(Requirements):
Repeat without alteration the lines of the records from the line containing "Where should I click to: Open Create" through the final line of the records, inclusive.

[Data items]
● ● ● ●
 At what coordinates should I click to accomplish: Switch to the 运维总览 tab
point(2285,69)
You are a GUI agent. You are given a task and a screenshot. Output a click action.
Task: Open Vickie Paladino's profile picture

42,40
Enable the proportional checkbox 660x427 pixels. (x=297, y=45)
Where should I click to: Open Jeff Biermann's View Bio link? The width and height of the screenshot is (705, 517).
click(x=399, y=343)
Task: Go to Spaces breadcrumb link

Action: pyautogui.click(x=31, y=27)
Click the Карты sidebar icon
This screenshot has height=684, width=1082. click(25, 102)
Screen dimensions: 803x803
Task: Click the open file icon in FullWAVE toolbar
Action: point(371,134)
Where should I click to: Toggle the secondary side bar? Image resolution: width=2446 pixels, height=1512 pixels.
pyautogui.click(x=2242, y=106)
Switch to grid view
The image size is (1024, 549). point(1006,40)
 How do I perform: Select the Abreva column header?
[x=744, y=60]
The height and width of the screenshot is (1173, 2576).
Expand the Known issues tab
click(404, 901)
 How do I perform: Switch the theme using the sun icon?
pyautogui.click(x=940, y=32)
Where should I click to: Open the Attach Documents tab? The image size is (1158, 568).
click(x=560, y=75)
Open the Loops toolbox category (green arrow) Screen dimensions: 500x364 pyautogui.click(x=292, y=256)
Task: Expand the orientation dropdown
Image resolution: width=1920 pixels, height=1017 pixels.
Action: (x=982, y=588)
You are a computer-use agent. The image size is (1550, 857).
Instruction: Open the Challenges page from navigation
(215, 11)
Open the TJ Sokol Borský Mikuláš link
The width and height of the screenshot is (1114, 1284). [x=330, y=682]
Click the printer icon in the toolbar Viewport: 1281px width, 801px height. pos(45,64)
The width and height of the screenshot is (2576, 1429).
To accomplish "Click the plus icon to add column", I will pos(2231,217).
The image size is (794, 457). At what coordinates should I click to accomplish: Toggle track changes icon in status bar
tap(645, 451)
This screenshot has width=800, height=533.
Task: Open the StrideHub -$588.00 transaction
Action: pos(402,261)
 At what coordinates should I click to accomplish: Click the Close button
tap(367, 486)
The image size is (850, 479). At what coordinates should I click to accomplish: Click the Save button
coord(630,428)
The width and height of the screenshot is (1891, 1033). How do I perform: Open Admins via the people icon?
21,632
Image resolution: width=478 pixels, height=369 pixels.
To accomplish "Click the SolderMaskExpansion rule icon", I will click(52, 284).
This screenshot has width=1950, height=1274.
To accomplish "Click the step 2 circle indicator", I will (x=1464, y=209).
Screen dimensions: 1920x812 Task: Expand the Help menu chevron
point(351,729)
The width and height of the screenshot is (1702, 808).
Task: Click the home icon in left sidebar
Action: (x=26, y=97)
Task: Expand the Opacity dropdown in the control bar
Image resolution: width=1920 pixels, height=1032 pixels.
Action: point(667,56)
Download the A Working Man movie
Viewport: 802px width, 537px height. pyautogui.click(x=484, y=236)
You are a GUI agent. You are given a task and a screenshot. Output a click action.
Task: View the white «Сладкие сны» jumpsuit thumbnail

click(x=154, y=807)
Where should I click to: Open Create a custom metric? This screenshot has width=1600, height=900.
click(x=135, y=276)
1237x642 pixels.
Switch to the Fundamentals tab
● ● ● ●
(Response for this exercise):
Where should I click to: Open Create a custom metric? This screenshot has width=1600, height=900.
click(x=135, y=276)
1237x642 pixels.
Switch to the Fundamentals tab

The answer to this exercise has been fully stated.